A clumsy way of getting around the 8086/8086 1 MB address space, but still far better than swapping out of hard disk which MS DOS, well, couldn't do anyway - no such thing as virtual memory and paging on a PC in those days.
Importantly, the PC/XT expansion bus had basically the same 8-bit 4.77 MHz timing as the memory bus on those systems, so only the added latency was the penalty - the theoretical bandwidth was the same as for the PC memory - except on then ultrafast, stylish Olivetti M24 PC, which ran a fully 16-bit 8086 at 8 MHz, often twice as fast as IBM PC/XT.
Once PC/AT with 80286 came out, the address space went up to 16MB, so those added memory cards could be also linearly addressed. The PC/AT (soon also known as ISA) bus was now also 16-bit, upping its clock in tandem with the 80286 CPU to 6, 8, 10, then 12 MHz, where timings and connector became a problem to go farther. Anyway, many PC/AT systems could - and some actually did - enhance their memory this way, far beyond the CPU bus and chipset memory controller driving limitations.
With the 386 CPU, when the discrepancy between the CPU bus and I/O bus first appeared, the lure of expanding the memory via I/O slots waned, as the performance difference was way too high.
Fast Forward to the 21st Century now...
UltraLarge Memory - hidden Opteron advantage?
As X86 architecture is now fully in its 64-bit phase and who would've thought of it in 1980, looking at the clumsy 808, it can address lotsa memory if given a chance to - surely that's good for supercomputing, large databases, future super-duper games or 3-D simulations.

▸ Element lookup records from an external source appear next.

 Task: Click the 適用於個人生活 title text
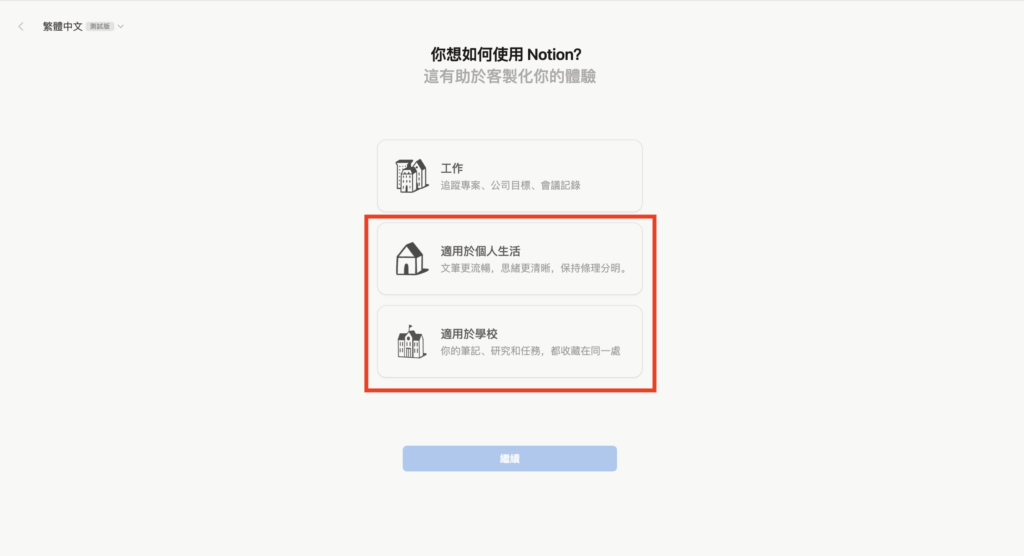(x=480, y=252)
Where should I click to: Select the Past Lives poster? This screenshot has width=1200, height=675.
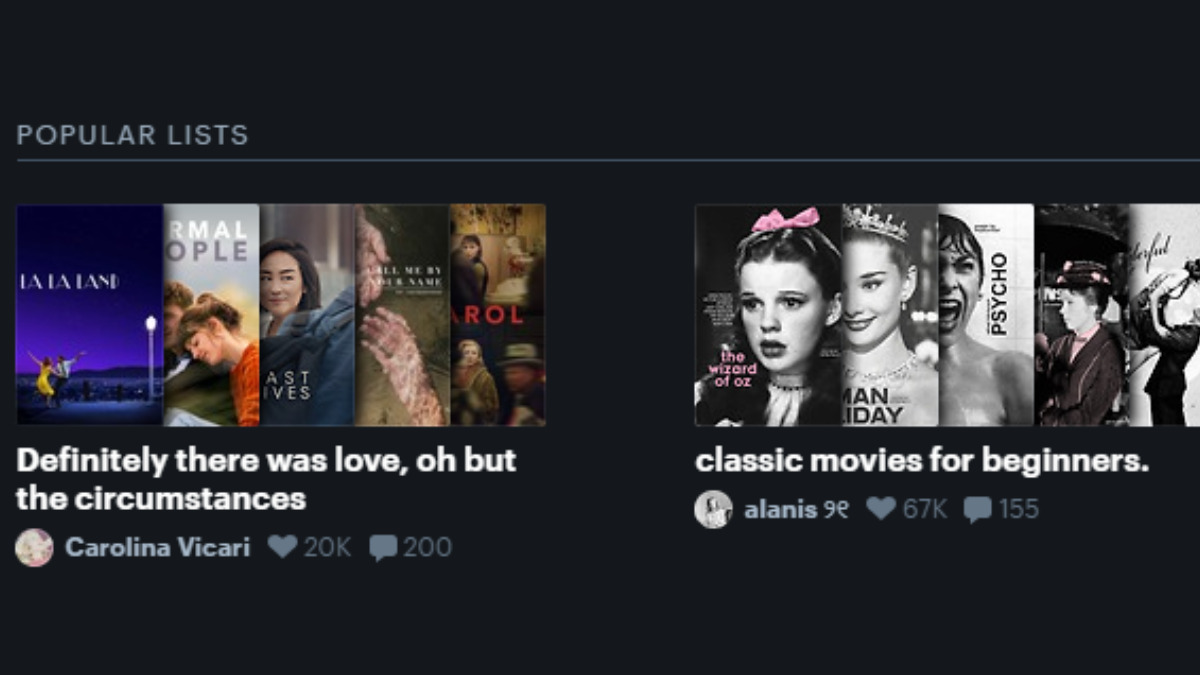point(308,315)
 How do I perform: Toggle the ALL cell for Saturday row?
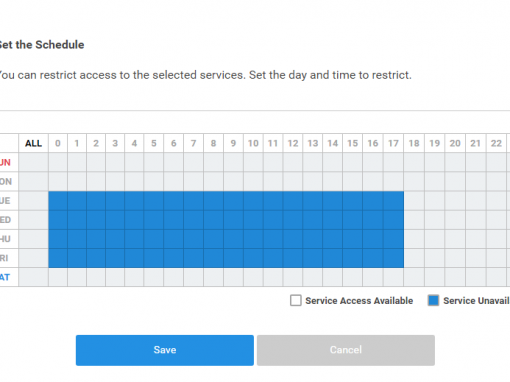pyautogui.click(x=33, y=277)
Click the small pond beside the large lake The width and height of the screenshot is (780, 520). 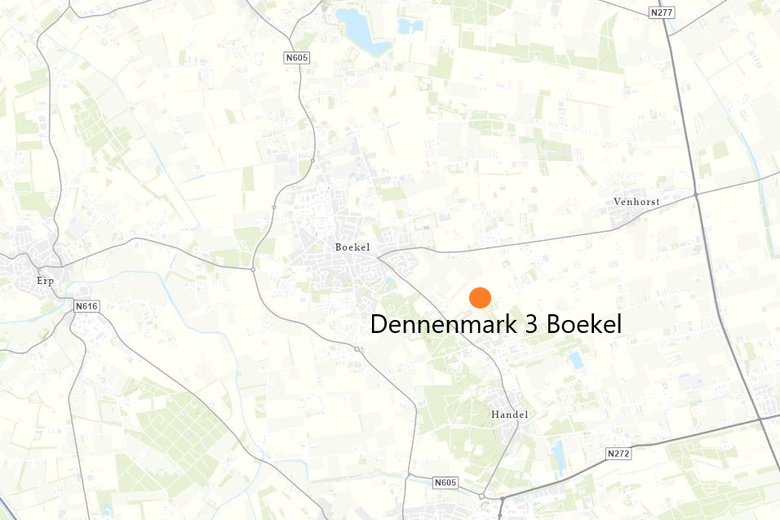pos(410,26)
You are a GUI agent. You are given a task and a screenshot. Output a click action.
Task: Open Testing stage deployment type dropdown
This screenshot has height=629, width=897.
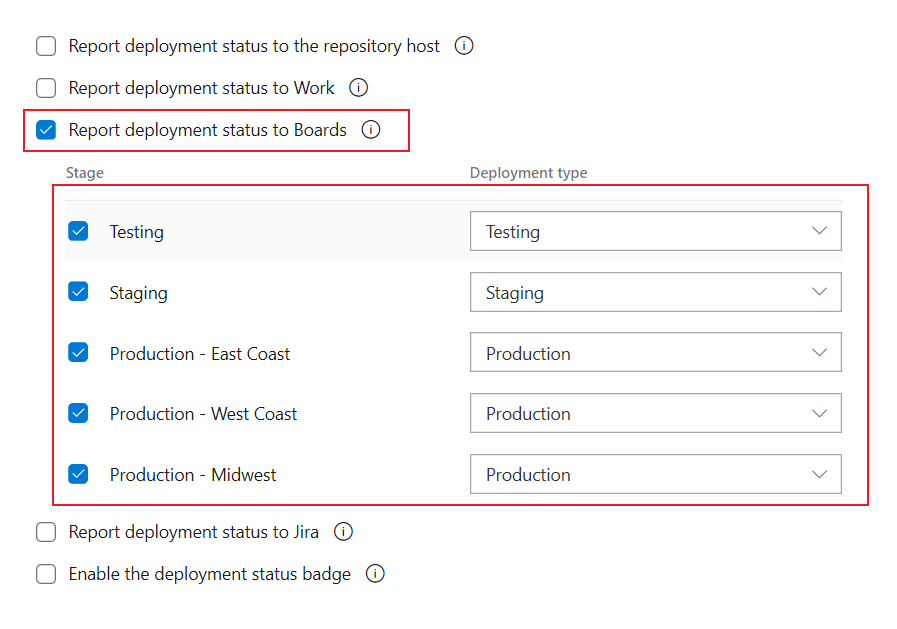[655, 232]
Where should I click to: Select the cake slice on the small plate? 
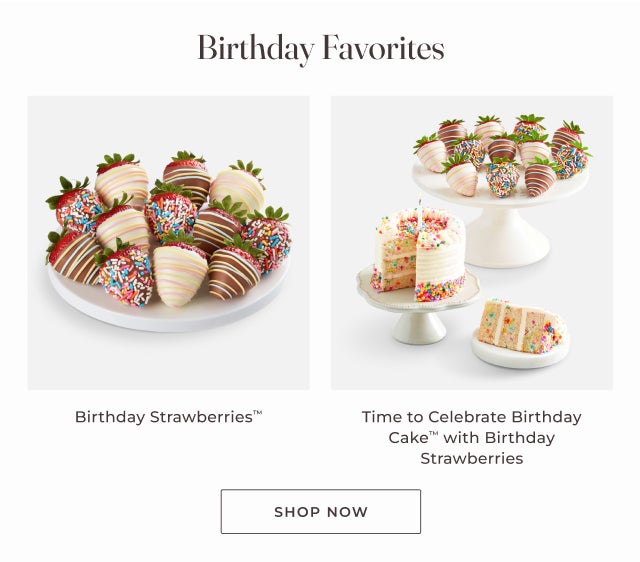pos(523,327)
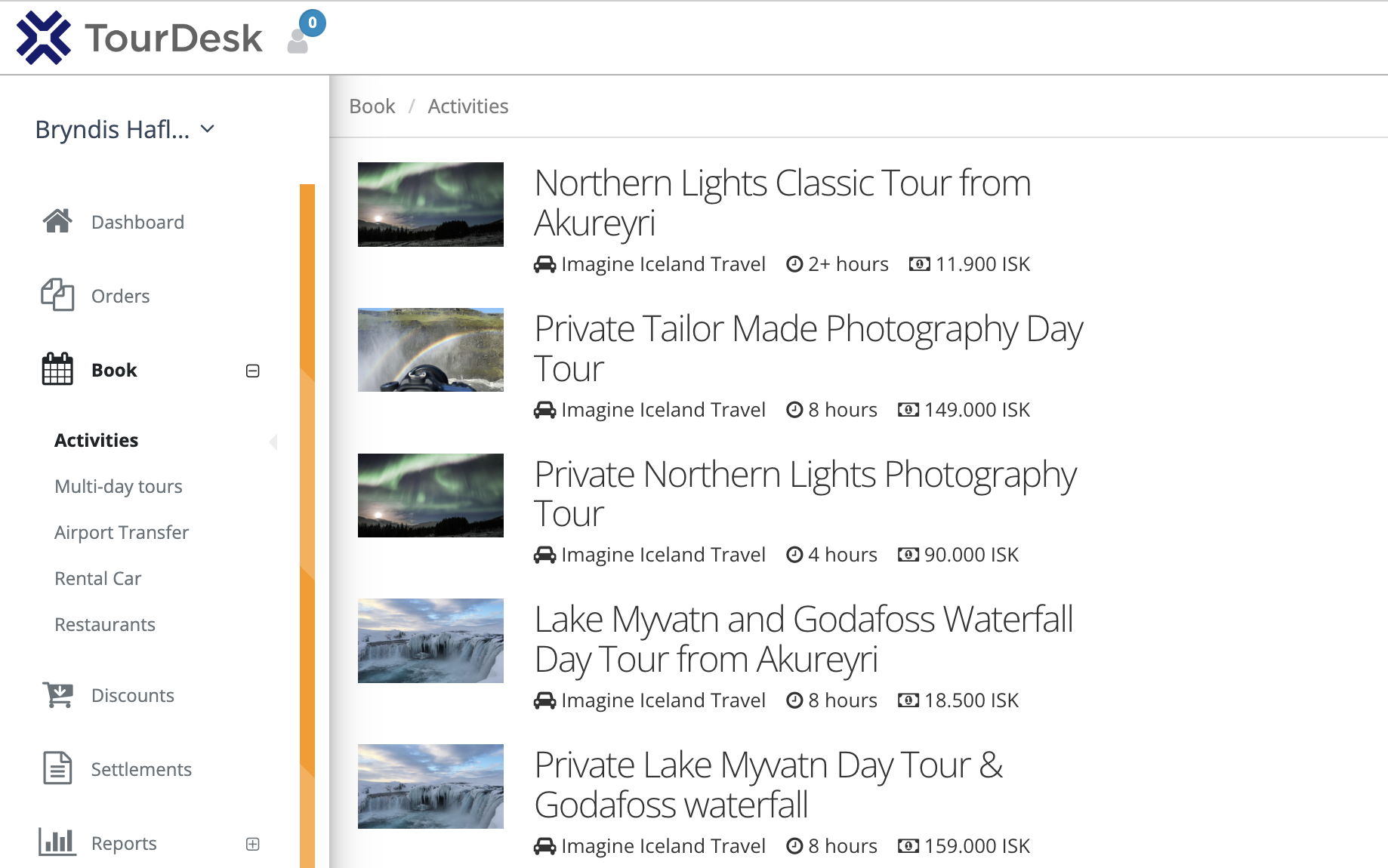
Task: Open the Bryndis Hafl... account dropdown
Action: (125, 130)
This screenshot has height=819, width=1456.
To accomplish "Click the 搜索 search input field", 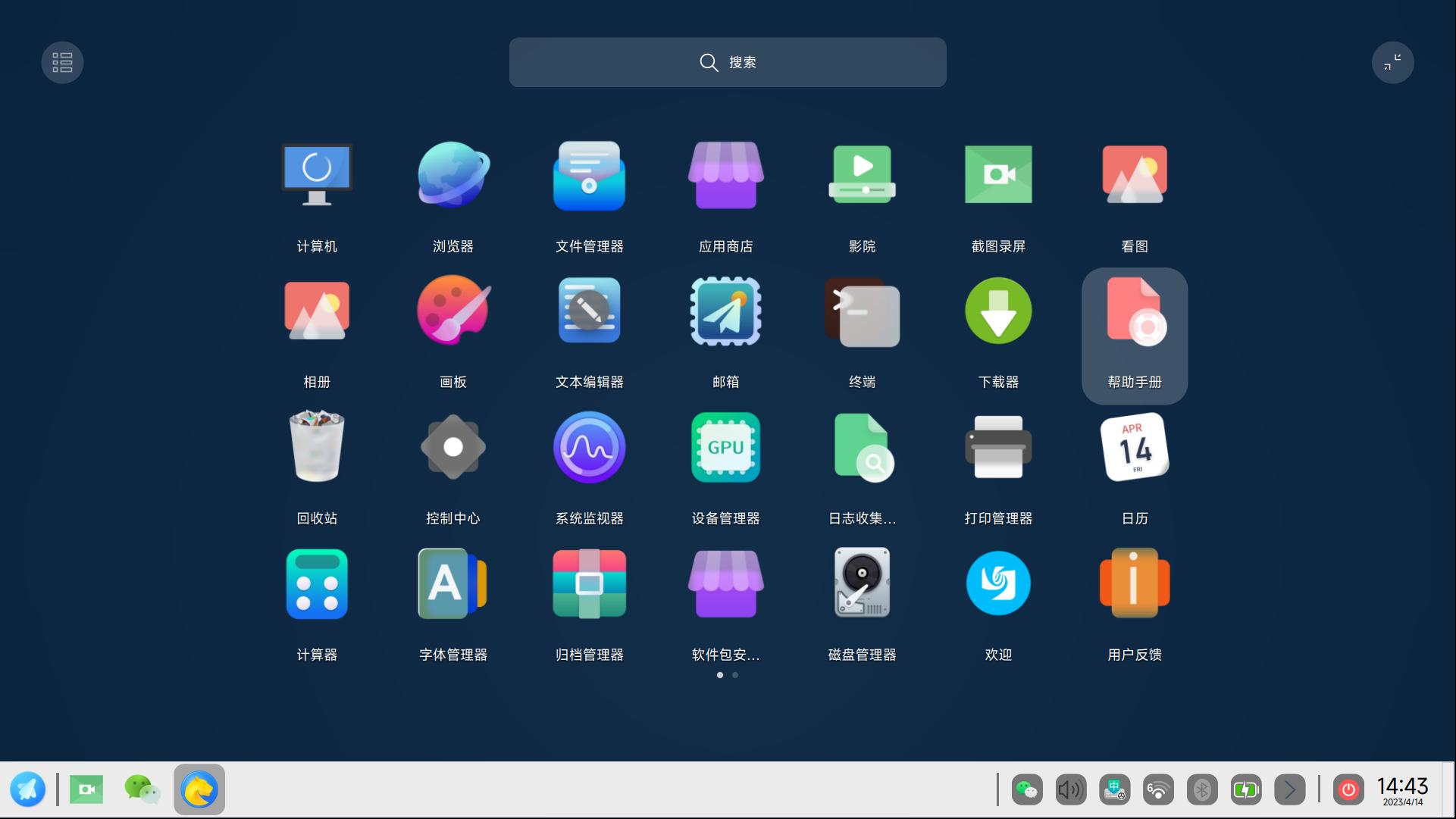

The current dual-CPU Xeon64 chipsets provide for four to eight slots of RAM, which, if using the 2GB registered DDR2-400 DIMMs, provide you with up to16 GB on-board memory - not bad for a start. For dual Opterons, same story - if using 4GB registered DDR DIMMs, you get 32 GB RAM right now. On quad-Opterons and quad-CPU Potomac XeonMP systems, there are usually four channels of memory, each with four DIMM sockets, unless some kind of bridging is used to enhance the memory capacity at the cost of higher latency, so the capacity doubles.
But what if we need even more memory, yet no more CPUs? After all, many large computing jobs may be happy with certain fixed computing power, but as large as possible RAM - database searches, proteonics, high-resoluting weather models or computational chemistry come to mind.
On Xeons, well, we could either make memory controllers with more channels, use bridges translating one memory channels into two, or wait for FB-DIMM generation with more channels anyway.
What about Opterons? The integrated dual-channel memory controller limits you to four DIMMs if using DDR400 timing, or up to eight DIMMs with DDR333 / 266 timing (see HP Proliant DL585). This way, a four way Opteron could have 64 GB of DDR400 or 128 GB of slower DDR memory on board. Then?
Well, each 8xx series Opteron CPU has three HT channels (currently supported at 1 GHz for 8 GB/s data rate per channel). In a quad-CPU configuration, let's say two channels go to the two neighbouring CPUs, so one channel is free on each CPU. Let's say then that one channel on CPU 0 and one channel on CPU 2 go to the I/O through respective PCI-X and PCI-E HT bridges and tunnels (sounds as if we're talking about a highway). This gives us 16 GB/s of total I/O bandwidth, more than enough for any current dual-GPU workstation, server or even 'distributed shared memory' tight cluster wit, say, multiple Quadrics rails.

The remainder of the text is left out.